Candidates seeking one of the 76 seats in the Legislature — the 25 Senate and the 51 House seats — won’t be able to file their nomination papers, however, until the Hawaii Supreme Court resolves a legal dispute between a group of residents and the Hawaii Reapportionment Commission. The same goes for the 1st and 2nd congressional districts.

But according to the Hawaii Office of Elections on Monday candidates for U.S. senator, governor, lieutenant governor and the Office of Hawaiian Affairs can all file campaign paperwork with the state Office of Elections. The closing deadline is June 7 and the primary is Aug. 13.

Candidates for county offices like the mayors of Maui and Kauai and councilmembers for each county can also start pulling paperwork beginning Tuesday. For the City and County of Honolulu, even-numbered seats 2, 4, 6 and 8 are up for election this year.
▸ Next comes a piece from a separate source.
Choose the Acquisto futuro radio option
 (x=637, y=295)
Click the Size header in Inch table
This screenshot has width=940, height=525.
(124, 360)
Makai side of the Capitol with construction barrier in place.
Candidates for statewide political office, except those in the Legislature, may start filing nomination paperwork on Tuesday. Cory Lum/Civil Beat/2022

But things are on hold for the Legislature and the U.S. House of Representatives. That’s because residents from Oahu, Maui and the Big Island contend that legislative maps drawn by the reapportionment commission do not follow criteria laid out in the state constitution and in state laws.

The court gave the state until Thursday to file an answer to the citizen’s petition but later extended it until March 11.

The reapportionment commission needs time to consult with its attorneys and may do that at a meeting tentatively scheduled for March 7 or March 8, according to a court declaration filed Friday by Deputy Attorney General Lori Tanigawa.